There had been a bit of slug damage when they were in the modules. Not expecting much, I’d just left the modules by the greenhouse. Really should have moved them off the floor but such is life.
Anyway, whilst I was planting them out I opened a root trainer to find a clutch of slug eggs in there. Two minutes after the photo was taken they were very, very squashed.
The garlic having dried, it’s now hanging in the food store, the drying rack was free for the autumn onions. Quite a few had been lost due to the weather but at least we’ve more than enough to carry us through until the spring planted sets are ready. The way they’re going, it won’t be long.
New Drying Rack
I realised we’ll need another drying rack so knocked one together from some bits of wood and chicken wire I’d got hanging around. It actually took longer than I thought it would, mainly because of hunting around for the bits.
My August 1945 Dig for Victory Guide suggests a rack under a sheet of corrugated iron. The corrugated iron shields the crop from rain and it heats up in the sun to warm and dry the onions below.
There was a bunch of three large tomatoes pushing against each other which has caused one to develop a very peculiar shape. I don’t think it would have met a supermarket’s quality test but it certainly met our taste test.

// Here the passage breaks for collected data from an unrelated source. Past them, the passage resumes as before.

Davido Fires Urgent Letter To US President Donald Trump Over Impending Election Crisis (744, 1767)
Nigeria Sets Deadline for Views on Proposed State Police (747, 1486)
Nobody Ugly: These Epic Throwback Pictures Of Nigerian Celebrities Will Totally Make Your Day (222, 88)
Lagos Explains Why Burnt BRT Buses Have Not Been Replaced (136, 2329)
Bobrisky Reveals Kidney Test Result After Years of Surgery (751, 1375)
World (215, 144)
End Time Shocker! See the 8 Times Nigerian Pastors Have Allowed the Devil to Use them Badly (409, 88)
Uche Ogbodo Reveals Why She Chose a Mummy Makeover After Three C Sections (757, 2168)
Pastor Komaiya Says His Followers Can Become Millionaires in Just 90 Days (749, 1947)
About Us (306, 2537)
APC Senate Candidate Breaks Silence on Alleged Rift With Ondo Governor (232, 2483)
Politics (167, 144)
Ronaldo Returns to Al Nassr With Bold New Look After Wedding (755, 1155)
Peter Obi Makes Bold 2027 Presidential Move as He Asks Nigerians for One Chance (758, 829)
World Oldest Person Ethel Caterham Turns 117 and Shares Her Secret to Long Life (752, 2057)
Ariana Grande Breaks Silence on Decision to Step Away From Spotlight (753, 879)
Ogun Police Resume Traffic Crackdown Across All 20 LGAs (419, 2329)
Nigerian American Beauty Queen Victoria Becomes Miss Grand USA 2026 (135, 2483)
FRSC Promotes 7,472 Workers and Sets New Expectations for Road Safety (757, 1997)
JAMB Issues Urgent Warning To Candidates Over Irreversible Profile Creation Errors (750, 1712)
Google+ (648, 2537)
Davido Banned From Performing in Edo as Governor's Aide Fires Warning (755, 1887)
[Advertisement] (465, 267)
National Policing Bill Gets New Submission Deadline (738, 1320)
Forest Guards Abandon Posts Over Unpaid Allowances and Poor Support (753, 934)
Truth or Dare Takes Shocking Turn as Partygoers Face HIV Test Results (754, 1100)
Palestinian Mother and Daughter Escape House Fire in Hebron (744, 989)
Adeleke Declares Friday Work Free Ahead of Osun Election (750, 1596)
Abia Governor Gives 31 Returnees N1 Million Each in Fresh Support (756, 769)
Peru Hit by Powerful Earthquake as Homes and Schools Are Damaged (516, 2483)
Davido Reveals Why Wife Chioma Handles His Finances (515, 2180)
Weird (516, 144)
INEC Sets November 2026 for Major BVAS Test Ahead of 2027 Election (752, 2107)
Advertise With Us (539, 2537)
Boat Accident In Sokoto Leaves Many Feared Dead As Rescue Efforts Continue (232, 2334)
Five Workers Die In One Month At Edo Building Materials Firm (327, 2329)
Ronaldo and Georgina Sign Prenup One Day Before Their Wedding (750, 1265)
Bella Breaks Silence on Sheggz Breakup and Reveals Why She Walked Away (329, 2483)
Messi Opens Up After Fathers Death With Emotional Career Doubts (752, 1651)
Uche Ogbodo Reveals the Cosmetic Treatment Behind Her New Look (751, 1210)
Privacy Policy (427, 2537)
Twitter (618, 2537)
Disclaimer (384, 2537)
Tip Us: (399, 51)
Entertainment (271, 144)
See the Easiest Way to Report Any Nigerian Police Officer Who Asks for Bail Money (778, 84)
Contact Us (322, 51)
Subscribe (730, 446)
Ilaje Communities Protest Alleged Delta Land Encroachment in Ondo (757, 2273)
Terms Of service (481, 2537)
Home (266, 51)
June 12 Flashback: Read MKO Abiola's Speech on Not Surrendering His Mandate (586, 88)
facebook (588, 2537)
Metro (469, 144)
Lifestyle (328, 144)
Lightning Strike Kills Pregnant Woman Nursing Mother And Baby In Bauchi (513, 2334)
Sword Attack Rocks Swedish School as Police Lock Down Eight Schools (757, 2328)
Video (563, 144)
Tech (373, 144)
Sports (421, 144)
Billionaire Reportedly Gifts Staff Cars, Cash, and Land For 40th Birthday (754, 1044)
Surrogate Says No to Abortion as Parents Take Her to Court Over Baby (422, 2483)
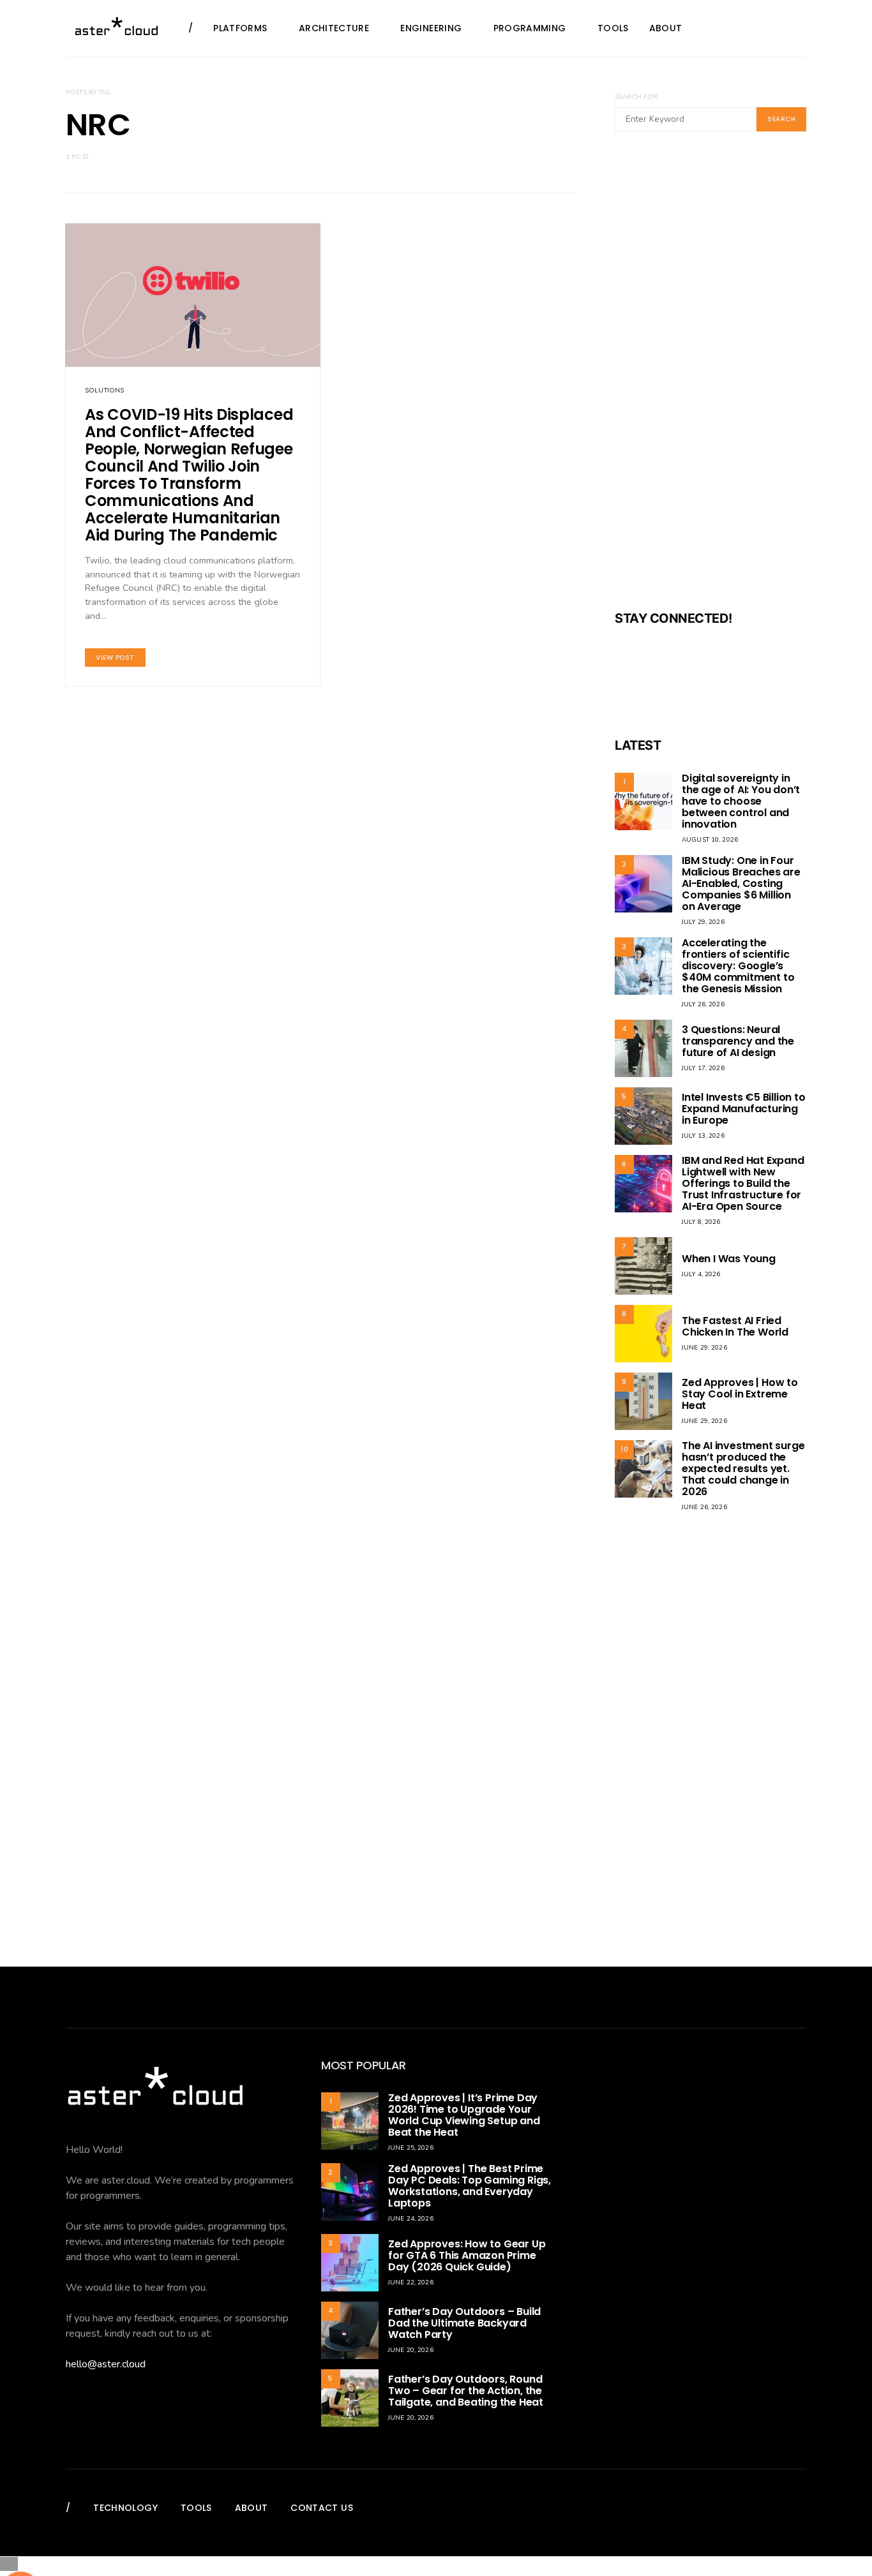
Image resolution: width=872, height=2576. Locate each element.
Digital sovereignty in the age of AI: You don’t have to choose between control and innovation (741, 801)
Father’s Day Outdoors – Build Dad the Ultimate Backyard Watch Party (464, 2323)
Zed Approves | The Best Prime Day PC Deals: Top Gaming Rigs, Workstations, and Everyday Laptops (469, 2185)
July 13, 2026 (703, 1135)
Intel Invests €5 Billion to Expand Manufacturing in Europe (744, 1109)
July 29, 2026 (703, 922)
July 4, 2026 (701, 1274)
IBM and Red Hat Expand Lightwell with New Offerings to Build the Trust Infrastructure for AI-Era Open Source (743, 1183)
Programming (529, 28)
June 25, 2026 (410, 2147)
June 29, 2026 (704, 1347)
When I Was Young (729, 1258)
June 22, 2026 (410, 2282)
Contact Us (321, 2507)
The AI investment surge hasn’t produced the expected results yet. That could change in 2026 (743, 1468)
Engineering (431, 28)
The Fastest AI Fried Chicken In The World (735, 1326)
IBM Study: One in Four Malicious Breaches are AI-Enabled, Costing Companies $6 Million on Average (741, 883)
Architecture (334, 28)
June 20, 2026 (410, 2350)
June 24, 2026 (410, 2218)
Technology (125, 2507)
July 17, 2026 (703, 1068)
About (665, 28)
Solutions (104, 390)
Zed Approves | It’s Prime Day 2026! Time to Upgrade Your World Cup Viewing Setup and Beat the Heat (464, 2115)
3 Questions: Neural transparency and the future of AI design (738, 1041)
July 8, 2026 (701, 1221)
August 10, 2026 (710, 839)
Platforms (240, 28)
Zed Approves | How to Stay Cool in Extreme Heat (740, 1394)
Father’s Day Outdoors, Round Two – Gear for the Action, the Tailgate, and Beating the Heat (465, 2390)
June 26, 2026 (704, 1507)
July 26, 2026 (703, 1004)
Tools (613, 28)
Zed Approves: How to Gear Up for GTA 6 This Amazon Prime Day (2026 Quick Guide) (466, 2255)
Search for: (637, 97)
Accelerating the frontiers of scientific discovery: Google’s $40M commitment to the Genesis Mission (738, 965)
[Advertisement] (710, 379)
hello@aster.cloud (106, 2364)
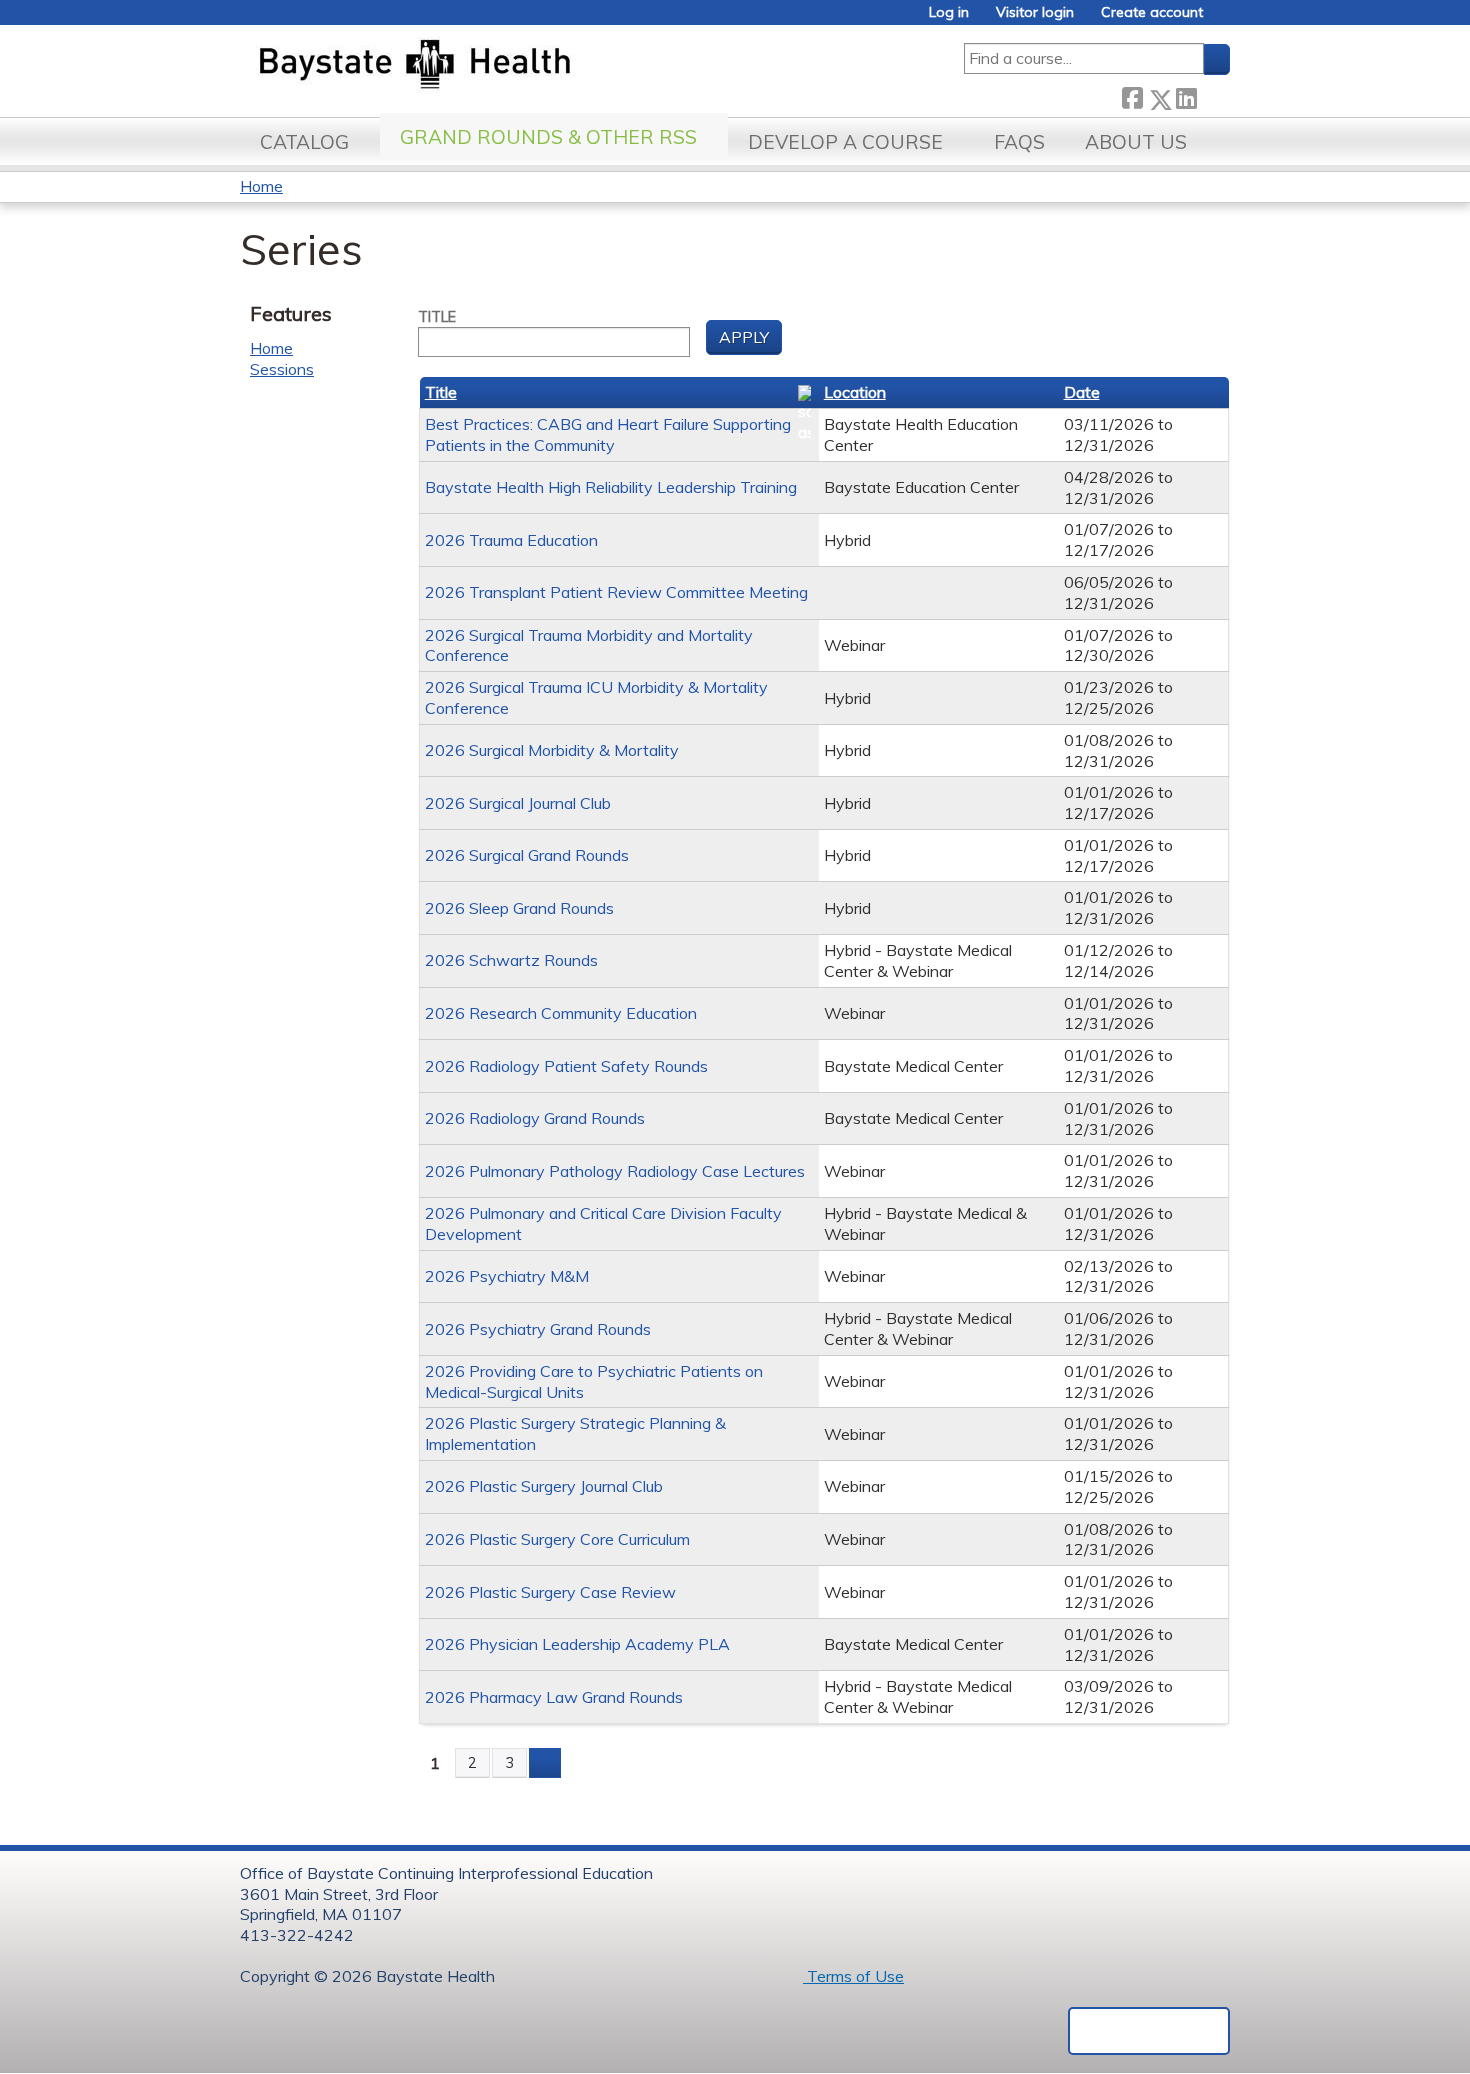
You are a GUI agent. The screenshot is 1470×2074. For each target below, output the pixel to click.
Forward (1213, 95)
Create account (1152, 12)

Parsley has a well deserved reputation for being difficult to germinate when sowed directly (see tip) but the easiest way is to sow in modules undercover and then plant out. I’ve put a short row in front of the French beans in the walled veg plot.
I’m doing a few pots of parsley as well. Parsley used to be more popular in the past than it is today. I don’t know why it lost popularity as it does complement so many dishes. It’s pretty good for you, too. High in vitamins K, C and A, antioxidants and essential oils.
I’ve planted out the basil in the polytunnel. They too were started in modules. I’m a little behind with it, ideally it should be just coming ready to start picking when the tomatoes start ripening. No biggie, basil is pretty fast growing.
This year I decided to try something different with my parsnips – start them undercover and then plant them out. Like carrots and other root crops, transplanting isn’t recommended as it usually results in the roots going all over the place, if they take at all.
I wavered between paper pots, toilet roll tube inners and root trainers but after comments from readers went for root trainers. It was fiddly planting out but they all seemed to take well and the foliage is fantastic. However, the question is how are the roots doing?
I could dig one up and take a look but that’s a bit of a waste as it won’t be fully developed for months yet. But, when I part the foliage you can see the crowns. If they live up to the promise of the foliage and the crowns, these could be the best parsnips I’ve grown. Not show standard, but they’re for the table.